Die durch die Buwog-Abhörprotokolle bekannt gewordene Frage „Wos woa mei Leistung?“ gilt nicht nur für den Politclown und Hutschenschleuderer Walter Meischberger. Man kann sie vielen von uns stellen, die während der vergangenen 20 Jahre im sogenannten „Establishment“, also in den Führungsetagen von Wirtschaft, Politik und Medien, Karriere gemacht haben. Das bedeutet natürlich nicht, dass eine ganze Generation ihre besten Jahre an der Grenze zwischen Politik und Freunderlwirtschaft verbracht hat. Aber es ist doch auffällig, wie sehr während der vergangenen beiden Jahrzehnte die Schere zwischen Behauptung und Wirklichkeit des Begriffs „Leistung“ aufgegangen ist.

Es ist eine ziemlich verwöhnte Generation, die während der vergangenen Jahre in die Schaltstellen der Gesellschaft eingerückt ist und gerade einrückt: Die jugendlichen Revolutionäre von 1968 hatten gegen die repressive Grundstimmung einer ganz auf Vergessen und Wiederaufbau ausgerichteten Gesellschaft angekämpft, die Freiheitskämpfer von 1989 haben das letzte totalitäre Großregime des 20.Jahrhunderts abgeschüttelt. Freiheit und Wohlstand in Fülle also, und nicht viel zu tun, als auf den Zug aufzuspringen, der immer schneller in Richtung Wachstum und Hedonismus rollte. Viel zu oft reichte eine Kombination aus Grundkenntnissen der drögen Marketingkunstsprache der 1990er-Jahre und dem Nachweis von einschlägigen Beziehungen, um ein Ticket zu lösen.

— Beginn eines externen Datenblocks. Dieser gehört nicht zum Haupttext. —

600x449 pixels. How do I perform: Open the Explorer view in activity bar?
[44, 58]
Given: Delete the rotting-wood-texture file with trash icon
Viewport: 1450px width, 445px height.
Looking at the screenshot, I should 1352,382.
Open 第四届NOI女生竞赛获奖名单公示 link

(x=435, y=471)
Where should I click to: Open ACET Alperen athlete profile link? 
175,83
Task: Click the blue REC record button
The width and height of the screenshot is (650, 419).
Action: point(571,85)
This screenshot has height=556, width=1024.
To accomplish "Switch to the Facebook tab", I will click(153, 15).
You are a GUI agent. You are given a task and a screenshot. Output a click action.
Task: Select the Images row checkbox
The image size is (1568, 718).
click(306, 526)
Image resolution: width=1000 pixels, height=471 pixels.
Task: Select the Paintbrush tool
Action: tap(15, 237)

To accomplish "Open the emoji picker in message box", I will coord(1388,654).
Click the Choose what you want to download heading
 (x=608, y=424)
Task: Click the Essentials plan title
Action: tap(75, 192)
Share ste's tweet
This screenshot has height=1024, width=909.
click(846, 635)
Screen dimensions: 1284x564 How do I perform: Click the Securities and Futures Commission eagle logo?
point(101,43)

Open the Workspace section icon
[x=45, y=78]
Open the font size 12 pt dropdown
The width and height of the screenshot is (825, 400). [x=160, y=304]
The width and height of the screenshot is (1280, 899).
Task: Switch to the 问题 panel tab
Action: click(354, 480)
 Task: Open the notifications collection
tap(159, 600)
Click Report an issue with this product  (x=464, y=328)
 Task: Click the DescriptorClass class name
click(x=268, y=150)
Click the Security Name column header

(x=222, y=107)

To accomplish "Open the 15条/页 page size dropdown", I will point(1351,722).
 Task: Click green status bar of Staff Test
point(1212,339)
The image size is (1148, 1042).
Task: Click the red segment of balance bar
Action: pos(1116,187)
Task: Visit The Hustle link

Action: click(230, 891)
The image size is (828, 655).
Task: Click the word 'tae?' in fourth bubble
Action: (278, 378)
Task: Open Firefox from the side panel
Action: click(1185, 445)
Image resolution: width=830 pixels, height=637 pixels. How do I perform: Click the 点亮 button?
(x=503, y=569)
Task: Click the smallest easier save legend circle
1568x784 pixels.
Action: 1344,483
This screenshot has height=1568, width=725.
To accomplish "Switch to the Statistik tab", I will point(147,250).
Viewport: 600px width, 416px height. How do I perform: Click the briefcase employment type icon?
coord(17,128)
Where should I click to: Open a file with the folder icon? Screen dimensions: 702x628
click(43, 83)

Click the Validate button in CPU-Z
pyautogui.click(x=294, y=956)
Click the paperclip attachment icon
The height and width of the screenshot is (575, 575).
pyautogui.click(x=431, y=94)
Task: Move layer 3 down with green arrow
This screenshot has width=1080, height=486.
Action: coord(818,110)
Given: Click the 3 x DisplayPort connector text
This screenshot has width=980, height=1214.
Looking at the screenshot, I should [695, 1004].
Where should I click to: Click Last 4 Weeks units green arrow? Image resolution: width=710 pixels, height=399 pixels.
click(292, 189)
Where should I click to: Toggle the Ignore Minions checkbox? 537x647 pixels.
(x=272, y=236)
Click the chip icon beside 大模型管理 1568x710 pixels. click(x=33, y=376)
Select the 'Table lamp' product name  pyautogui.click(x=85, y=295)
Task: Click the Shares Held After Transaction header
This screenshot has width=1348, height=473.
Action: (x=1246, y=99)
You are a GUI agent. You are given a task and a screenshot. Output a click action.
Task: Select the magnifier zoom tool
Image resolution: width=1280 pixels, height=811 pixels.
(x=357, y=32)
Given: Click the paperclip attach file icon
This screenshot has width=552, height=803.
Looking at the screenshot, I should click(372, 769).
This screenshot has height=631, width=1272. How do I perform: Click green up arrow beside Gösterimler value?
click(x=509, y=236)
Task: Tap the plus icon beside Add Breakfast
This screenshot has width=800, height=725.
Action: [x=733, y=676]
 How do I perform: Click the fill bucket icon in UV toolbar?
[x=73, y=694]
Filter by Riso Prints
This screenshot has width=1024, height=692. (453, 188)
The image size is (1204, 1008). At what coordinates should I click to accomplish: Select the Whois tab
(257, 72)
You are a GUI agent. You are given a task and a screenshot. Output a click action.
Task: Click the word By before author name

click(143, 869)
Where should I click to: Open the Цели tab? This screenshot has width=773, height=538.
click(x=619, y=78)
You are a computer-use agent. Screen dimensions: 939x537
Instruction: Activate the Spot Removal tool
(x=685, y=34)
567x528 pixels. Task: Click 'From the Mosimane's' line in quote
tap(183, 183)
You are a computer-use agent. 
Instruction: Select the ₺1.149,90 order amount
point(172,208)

2008 fuhr der Zug an die Wand. Aber die fällige Korrektur fand nicht statt. Man investierte stattdessen Milliarden in die Aufrechterhaltung der Wohlstandsillusion, nicht nur in Griechenland. Bezahlen wird das alles die Generation, die jetzt zu Recht die Nase voll hat. Gut ausgebildete, in den zeitgenössischen Kulturtechniken hochspezialisierte, mit einem wachen Instinkt für Gesellschaft und Gemeinschaft ausgestattete junge Menschen, die jeden Tag in den Medien vorgeführt bekommen, wer da auf ihre Kosten die große Sause veranstaltet hat.

Die Auseinandersetzungen um das Antipiraterie-Abkommen Acta spielen sich vor demselben Hintergrund ab: Gewiss, geistiges Eigentum muss geschützt werden. Aber es grenzt an Selbstironie, wenn wir Zeitungsleute, die wir eineinhalb Jahrzehnte lang unsere Inhalte kostenlos ins Netz gestellt haben, in unserer Argumentation für die Acta-Ratifizierung beklagen, dass „geistiges Eigentum keinen materiellen Wert hat“. Ein „digital native“ kann daraus nur einen Schluss ziehen: Zuerst haben sie nicht verstanden, was vor sich geht, und jetzt, da sie verstehen, dass sie es nicht verstanden haben, drehen sie uns einfach das Netz ab – weil sie die Macht dazu haben.

Was sich da draußen gerade neu formiert, birgt für uns Mitglieder des Establishments die Aussicht auf Ungemütlichkeit. Und dafür ist es, bei aller berechtigten Skepsis gegenüber den ideologischen Ausfransungen und der latenten Bereitschaft zum Gesetzesbruch, höchste Zeit. Denn die eigenwilligen Interpretationen von „Leistung“, die sich in diesem Establishment breitgemacht haben, sorgen nicht nur für Widerstand von außen und unten. Sie haben auch zur inneren Erosion geführt, was durch die niederschmetternde Qualität des Personals in vielen gesellschaftlichen Schlüsselpositionen belegt wird. Es ist an der Zeit, die Generation „Wos woa mei Leistung“ ad Acta zu legen.